The politically fraught provider network issue is not likely to go away. Republicans are hitting hard at the issue of major Medicare Advantage insurers such as UnitedHealth Group and Humana terminating physicians from their networks in a number of states. They also are blasting away at narrow-network health plans being offered to non-Medicare customers by insurers on the state insurance exchanges. Insurers say they are tightening their hospital and physician networks as one way to keep premiums down. Provider groups are complaining loudly about these moves.
On Tuesday, Minnetonka, Minn.-based UnitedHealth told investors that it expects to take a $1.1 billion hit to profits in 2014 because of the ACA, blaming much of the reduced revenue on MA cuts.
Rep.

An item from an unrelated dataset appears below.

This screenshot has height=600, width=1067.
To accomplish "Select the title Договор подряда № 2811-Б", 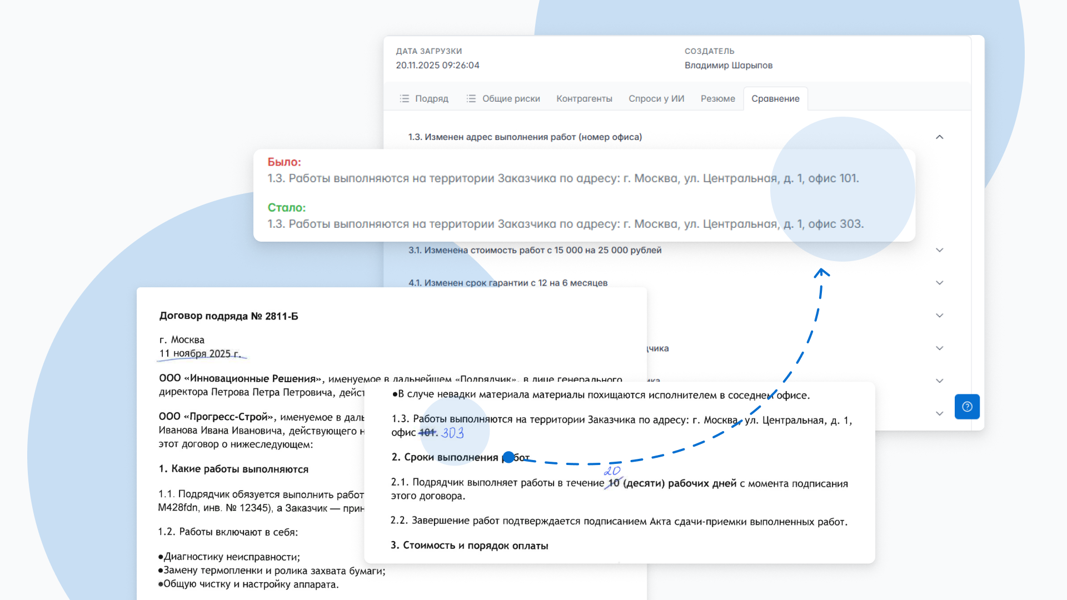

Thomas Burgess (R-Texas), vice chair of the Health Subcommittee, suggested that the healthcare law never would have passed if Obama had leveled with the public about the changes it would unleash. “The president has sold the Affordable Care Act on a raft of false promises,” Burgess said.
Other observers point out, however, that Republicans have long advocated a system of greater competition between health plans and between providers—with consumers having a broad choice of plans—and that's exactly what's playing out right now.